Figura reconhecida no circulo literário e do teatro torrejano, foi uma surpresa “sem surpresa” a notícia de que António Lúcio Vieira fora escolhido como o vencedor do Prémio Literário Médio Tejo Edições, na categoria de poesia. Disso deram conta os seus amigos aquando a apresentação da obra vencedora “25 poemas de dores e amores”, no sábado, 16 de dezembro, lançada a nível nacional através da nova chancela da Médio Tejo Edições, a Origami.

“longa e insana noite dos desassossegos
que cruz esta minha porquê estes pregos
que silêncio é este que me cava a sorte
porque me és eterna bem mais do que a morte”

in 25 Poemas de dores e amores, pp.41
  

 O cravo é a imagem de marca do livro de António Lúcio Vieira. É um símbolo de liberdade 
mas também do amor,  em alguns países. Na foto, o poeta com a editora Patrícia Fonseca. 
Foto: mediotejo.net

“Isto é da melhor poesia que já li”, afirmaria António Matias Coelho, presidente da Associação Casa-Memória de Camões e membro do júri, ao ler o poema da página 41, o que mais o marcou, e ditaria a sua predilecção pela obra, então anónima, que venceria o Prémio Literário Médio Tejo Edições, uma iniciativa com o apoio do TorreShopping que visa revelar talentos regionais. “Eu não conhecia o António Lúcio Vieira, nunca tinha lido nada dele”, reconheceu, frisando que o que conheceu dele durante todo o processo de análise das obras de poesia a concurso foram apenas as suas palavras. “Havia outros trabalhos igualmente merecedores” da vitória, mas a obra de António Lúcio Vieira alcançaria a unanimidade.

Na apresentação do livro, António Matias Coelho descreveu o vencedor como “um poeta maior”, um “mestre da palavra”. “Não é um poeta regional, é um poeta nacional”, salientou, mas que nunca teve o devido reconhecimento.

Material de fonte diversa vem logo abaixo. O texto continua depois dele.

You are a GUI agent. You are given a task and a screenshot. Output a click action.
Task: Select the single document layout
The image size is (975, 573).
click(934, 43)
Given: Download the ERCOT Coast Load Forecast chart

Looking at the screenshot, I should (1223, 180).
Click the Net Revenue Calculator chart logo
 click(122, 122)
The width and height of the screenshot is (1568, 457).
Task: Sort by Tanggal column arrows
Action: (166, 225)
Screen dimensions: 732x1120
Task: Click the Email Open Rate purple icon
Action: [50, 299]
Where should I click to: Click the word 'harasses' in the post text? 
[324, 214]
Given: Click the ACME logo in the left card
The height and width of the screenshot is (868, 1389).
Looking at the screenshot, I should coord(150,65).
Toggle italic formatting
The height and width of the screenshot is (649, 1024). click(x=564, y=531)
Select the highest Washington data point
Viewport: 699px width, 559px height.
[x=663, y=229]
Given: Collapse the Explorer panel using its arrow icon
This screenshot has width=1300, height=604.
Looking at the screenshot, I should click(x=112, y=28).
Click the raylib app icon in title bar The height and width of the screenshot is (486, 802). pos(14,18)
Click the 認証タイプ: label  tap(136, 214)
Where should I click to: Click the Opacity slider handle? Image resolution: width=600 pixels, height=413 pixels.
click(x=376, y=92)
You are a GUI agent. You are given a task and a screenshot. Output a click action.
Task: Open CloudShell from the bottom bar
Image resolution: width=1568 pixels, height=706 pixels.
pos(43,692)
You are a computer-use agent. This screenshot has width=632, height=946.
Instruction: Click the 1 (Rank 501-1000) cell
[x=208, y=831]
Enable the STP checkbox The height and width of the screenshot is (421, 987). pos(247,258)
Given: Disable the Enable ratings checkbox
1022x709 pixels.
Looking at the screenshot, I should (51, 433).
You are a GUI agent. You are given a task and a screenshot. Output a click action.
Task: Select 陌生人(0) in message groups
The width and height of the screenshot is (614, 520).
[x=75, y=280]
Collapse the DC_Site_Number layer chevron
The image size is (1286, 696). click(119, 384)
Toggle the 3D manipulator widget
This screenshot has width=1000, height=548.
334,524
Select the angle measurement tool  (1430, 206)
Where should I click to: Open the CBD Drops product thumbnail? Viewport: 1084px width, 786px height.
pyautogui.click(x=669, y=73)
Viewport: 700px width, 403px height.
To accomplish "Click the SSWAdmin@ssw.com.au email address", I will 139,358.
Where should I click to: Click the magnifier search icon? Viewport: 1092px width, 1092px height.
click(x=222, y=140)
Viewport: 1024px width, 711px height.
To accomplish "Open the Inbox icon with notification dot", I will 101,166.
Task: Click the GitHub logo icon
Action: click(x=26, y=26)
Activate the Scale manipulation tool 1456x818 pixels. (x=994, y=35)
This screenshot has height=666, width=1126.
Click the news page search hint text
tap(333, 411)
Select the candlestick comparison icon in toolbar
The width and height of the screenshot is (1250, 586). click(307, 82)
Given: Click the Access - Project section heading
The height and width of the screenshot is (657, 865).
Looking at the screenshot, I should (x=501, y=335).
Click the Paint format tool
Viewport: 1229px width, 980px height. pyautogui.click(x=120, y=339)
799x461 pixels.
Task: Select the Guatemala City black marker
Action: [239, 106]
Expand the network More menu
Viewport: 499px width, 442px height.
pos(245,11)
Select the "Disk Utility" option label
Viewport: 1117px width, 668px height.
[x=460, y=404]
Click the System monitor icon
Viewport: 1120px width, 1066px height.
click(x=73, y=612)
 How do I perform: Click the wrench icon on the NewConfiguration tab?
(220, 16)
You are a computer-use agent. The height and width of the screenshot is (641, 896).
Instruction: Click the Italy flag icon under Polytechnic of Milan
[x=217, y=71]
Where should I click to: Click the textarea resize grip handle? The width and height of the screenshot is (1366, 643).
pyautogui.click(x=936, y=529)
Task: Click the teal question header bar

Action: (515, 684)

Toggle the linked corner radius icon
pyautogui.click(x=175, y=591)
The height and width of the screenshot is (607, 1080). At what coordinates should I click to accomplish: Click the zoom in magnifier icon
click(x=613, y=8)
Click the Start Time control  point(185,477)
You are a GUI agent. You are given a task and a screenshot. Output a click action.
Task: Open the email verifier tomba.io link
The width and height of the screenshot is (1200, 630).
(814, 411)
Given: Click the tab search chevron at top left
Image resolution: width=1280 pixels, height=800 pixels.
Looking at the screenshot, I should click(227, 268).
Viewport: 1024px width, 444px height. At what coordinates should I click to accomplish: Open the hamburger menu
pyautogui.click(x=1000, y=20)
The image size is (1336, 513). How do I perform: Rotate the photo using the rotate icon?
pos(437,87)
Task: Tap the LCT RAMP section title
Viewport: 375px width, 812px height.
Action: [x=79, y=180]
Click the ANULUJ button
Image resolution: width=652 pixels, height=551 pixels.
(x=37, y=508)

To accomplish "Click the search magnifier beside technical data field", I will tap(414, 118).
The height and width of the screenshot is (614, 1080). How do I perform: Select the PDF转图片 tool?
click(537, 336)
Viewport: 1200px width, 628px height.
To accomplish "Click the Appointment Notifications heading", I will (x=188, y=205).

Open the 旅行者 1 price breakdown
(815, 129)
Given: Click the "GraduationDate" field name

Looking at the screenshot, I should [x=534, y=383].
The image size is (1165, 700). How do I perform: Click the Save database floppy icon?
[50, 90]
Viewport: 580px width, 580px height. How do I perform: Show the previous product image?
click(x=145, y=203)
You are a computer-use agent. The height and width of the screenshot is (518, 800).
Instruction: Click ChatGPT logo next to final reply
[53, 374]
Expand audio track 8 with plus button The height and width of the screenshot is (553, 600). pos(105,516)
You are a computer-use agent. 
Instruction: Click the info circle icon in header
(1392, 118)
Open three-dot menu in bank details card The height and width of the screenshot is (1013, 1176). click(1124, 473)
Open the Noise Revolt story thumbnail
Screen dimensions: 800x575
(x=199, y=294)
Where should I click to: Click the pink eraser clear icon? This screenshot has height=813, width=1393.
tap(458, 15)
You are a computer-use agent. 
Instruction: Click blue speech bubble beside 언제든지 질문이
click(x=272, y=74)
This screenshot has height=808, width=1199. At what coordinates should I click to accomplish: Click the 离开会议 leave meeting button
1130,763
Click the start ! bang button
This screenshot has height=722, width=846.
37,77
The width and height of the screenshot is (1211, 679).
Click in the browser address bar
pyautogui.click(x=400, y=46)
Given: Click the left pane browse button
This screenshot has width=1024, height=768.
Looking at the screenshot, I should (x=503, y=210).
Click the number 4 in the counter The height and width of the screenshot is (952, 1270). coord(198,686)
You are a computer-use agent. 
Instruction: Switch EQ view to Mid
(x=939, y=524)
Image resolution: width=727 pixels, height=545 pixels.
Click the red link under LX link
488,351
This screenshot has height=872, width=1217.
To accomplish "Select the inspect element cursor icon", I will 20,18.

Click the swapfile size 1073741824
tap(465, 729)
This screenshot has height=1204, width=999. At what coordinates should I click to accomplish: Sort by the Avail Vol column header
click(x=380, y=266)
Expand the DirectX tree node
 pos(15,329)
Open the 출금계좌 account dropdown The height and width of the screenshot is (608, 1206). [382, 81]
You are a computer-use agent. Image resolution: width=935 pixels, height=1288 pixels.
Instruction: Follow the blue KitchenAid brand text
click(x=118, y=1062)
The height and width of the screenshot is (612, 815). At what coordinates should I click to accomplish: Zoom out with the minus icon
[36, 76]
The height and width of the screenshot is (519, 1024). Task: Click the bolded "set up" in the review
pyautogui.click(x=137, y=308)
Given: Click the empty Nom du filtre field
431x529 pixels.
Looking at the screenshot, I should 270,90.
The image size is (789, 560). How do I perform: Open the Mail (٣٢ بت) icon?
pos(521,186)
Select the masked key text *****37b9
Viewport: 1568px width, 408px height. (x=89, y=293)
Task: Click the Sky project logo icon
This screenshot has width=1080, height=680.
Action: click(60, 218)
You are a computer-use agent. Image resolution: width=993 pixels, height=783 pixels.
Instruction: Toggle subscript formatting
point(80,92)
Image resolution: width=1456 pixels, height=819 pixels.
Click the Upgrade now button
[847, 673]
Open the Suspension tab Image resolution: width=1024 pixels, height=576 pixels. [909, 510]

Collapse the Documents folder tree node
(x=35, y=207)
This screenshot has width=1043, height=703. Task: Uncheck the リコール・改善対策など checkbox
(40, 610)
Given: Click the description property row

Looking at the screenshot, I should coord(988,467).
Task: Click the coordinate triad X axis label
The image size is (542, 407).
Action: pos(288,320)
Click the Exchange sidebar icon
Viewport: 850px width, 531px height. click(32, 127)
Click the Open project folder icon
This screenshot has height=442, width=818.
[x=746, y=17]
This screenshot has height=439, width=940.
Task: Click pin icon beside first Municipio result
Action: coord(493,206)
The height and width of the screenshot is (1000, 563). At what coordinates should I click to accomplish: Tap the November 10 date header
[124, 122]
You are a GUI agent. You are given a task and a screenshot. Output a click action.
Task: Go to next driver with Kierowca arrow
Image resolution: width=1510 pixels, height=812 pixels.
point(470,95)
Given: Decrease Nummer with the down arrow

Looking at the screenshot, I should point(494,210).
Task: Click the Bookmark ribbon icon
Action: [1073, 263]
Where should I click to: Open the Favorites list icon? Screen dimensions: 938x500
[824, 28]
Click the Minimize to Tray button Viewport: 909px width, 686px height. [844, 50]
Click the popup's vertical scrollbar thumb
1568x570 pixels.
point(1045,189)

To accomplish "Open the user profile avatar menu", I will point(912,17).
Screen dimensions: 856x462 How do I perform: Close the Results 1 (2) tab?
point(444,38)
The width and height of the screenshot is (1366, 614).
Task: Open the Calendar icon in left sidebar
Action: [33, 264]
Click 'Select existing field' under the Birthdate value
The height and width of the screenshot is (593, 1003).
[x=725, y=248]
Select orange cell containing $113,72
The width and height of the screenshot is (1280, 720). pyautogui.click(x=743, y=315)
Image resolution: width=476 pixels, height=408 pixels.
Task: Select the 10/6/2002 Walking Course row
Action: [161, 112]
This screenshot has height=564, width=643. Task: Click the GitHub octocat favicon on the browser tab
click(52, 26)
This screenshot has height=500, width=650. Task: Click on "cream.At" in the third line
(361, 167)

A mesma opinião foi partilhada pelo músico Pedro Barroso, presente na apresentação e autor do prefácio da obra, que o consideraria “um caso enorme de injustiça no tecido cultural” literário. “Fiz tertúlia com muitos poetas famosos que não têm a profundidade deste homem”, afirmou. “O António Lúcio Vieira é uma figura maior, é um poeta maior da poesia portuguesa”, com um “domínio da língua que não é vulgar”.

“O António Lúcio Vieira não precisava de ser descoberto. Mas precisava de ser acarinhado e precisa, com toda a certeza, de ser mais promovido, para que o seu talento possa ser reconhecido a nível nacional”, salientou Patrícia Fonseca, editora da Médio Tejo Edições, admitindo que o nome do poeta era desconhecido de três de quatro membros do júri.

Também presente na ocasião, o presidente da Câmara de Torres Novas, Pedro Ferreira, recordaria um amigo que é “como um irmão” e que possui um “dom” há muito reconhecido pelos que o rodeiam.

António Lúcio Vieira descreveria o livro como a sua “melhor poesia” e “a mais madura”, sendo que os poemas desta obra foram todos escritos nos últimos dois anos. Na sua intervenção lembrou que esteve às portas da morte, não tendo ido receber o prémio no Torreshoping quando este foi anunciado, em setembro passado, e que chegou a pensar que esta acabaria por ser uma obra póstuma. Não foi e encontrou um auditório composto no sábado, na Biblioteca Municipal de Torres Novas, onde vários amigos declamaram alguns dos seus poemas.

O poeta é conhecido em Torres Novas sobretudo pelo seu trabalho como dramaturgo, tendo ainda trabalhado como jornalista no jornal local “O Almonda”. O seu primeiro livro de poesia data de 1974, publicando várias outras obras ao longo da vida. Natural de Alcanena, vive em Torres Novas desde a juventude. E é nesta cidade que, promete, continuará a escrever, fintando a solidão das noites e as agruras dos dias.